Émotion, Drame, Violence

Eldorado

de Laurent Gaudé (Auteur)
Poche – 2 mars 2009
Éditions : J’AI LU

« Aucune frontière ne vous laisse passer sereinement. Elles blessent toutes. »
Pour fuir leur misère et rejoindre l’“Eldorado”, les émigrants risquent leur vie sur des bateaux de fortune… avant d’être impitoyablement repoussés par les gardes-côtes, quand ils ne sont pas victimes de passeurs sans scrupules. Le commandant Piracci fait partie de ceux qui sillonnent les mers à la recherche de clandestins, les sauvant parfois de la noyade. Mais la mort est-elle pire que le rêve brisé ? En recueillant une jeune survivante, Salvatore laisse la compassion et l’humanité l’emporter sur ses certitudes…

Voyage initiatique, sacrifice, vengeance, rédemption : le romancier au lyrisme aride manie les thèmes de la tragédie antique avec un souffle toujours épique.
L’EXPRESS

Eldorado ne se lit pas : il s’éprouve.
C’est un roman qui m’a brûlé à l’intérieur, qui m’a remué la conscience et mit des visages sur des drames trop souvent noyés dans l’anonymat. J’ai suivi le commandant Piracci, homme en uniforme mais surtout un homme droit plein de doutes, rongé par une lassitude silencieuse qui va l’emporter. J’ai marché, moi aussi, avec Soleiman et tous les autres, fuyant la misère avec pour seule boussole un rêve d’Occident, un Eldorado aussi lointain qu’insaisissable.

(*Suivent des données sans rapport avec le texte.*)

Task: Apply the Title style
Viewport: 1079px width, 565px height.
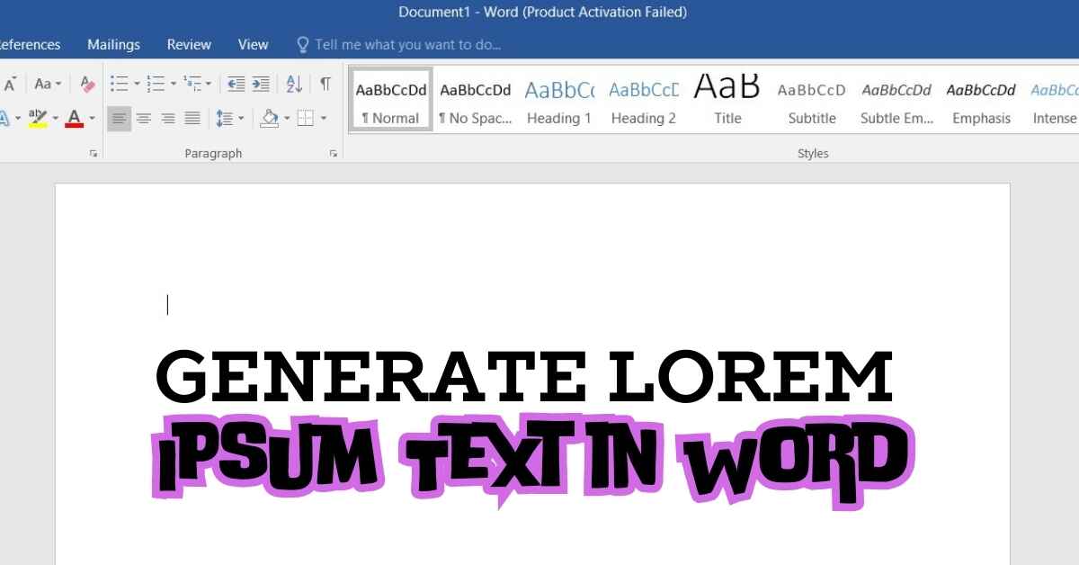Action: [x=727, y=101]
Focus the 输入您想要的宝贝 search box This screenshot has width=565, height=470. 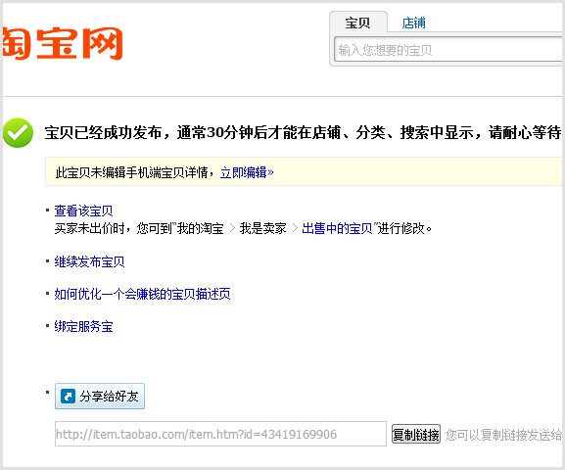(x=448, y=49)
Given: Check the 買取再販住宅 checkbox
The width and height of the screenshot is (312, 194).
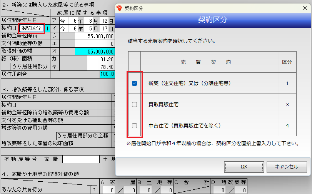Looking at the screenshot, I should pyautogui.click(x=135, y=104).
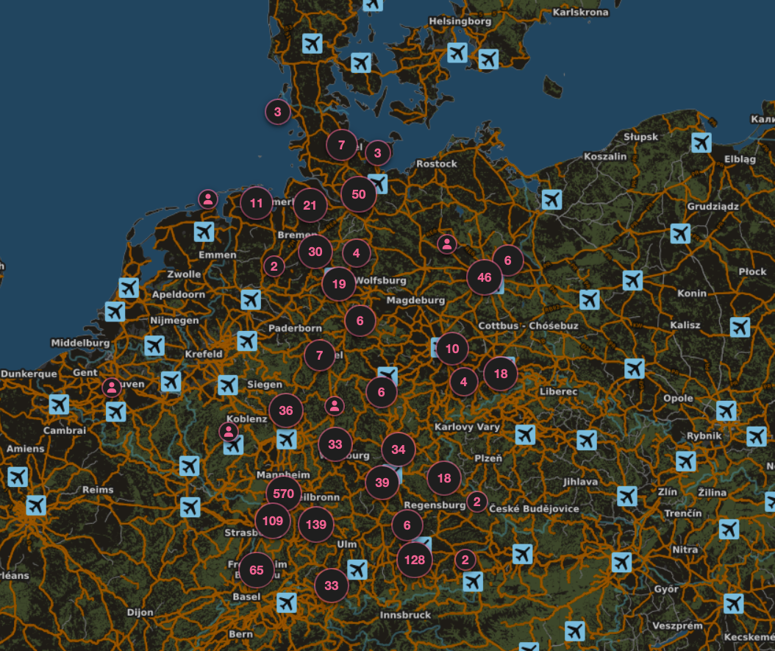The width and height of the screenshot is (775, 651).
Task: Click the 30 cluster below Bremen
Action: (315, 252)
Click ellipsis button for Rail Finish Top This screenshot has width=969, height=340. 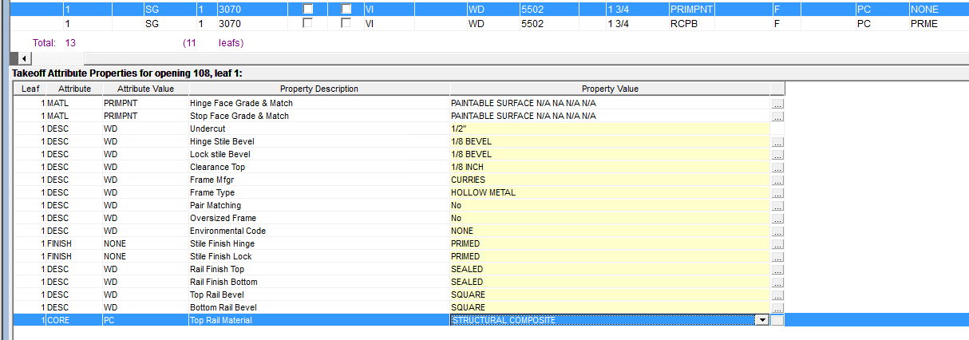pyautogui.click(x=777, y=270)
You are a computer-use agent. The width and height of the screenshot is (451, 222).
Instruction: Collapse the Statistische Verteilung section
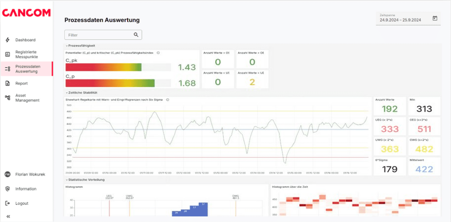tap(67, 180)
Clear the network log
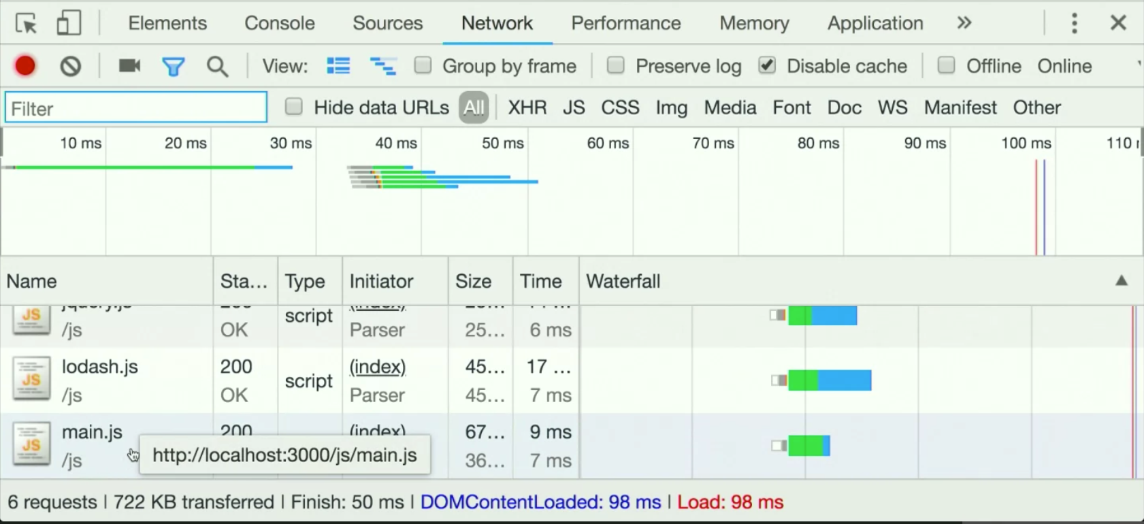The height and width of the screenshot is (524, 1144). (71, 66)
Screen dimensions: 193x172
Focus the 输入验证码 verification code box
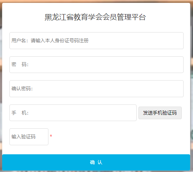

Il n’y a pas de misérabilisme chez Laurent Gaudé, juste une dignité marquée et très puissante, une humanité à fleur de peau. Ses mots sont sobres, mais percutants, et chaque chapitre m’a laissé cette impression d’être un peu plus impliqué, un peu moins indifférent. Finalement, ce roman, c’est le croisement de deux chemins : celui de l’exil et plus encore celui du retour vers soi. Deux trajectoires que tout semble opposer mais que la mer relie dans une gravité commune.

À la dernière page, je suis resté là, silencieux, j’avoue un peu perdu devant tant de violence. Ce roman n’a pas d’une fin pour moi, il est un appel. Un appel pour ne jamais oublier, un appel à regarder au-delà des chiffres, au-delà des médisances, un appel à entendre les battements de cœur en souffrance au-delà des mers, derrière les frontières…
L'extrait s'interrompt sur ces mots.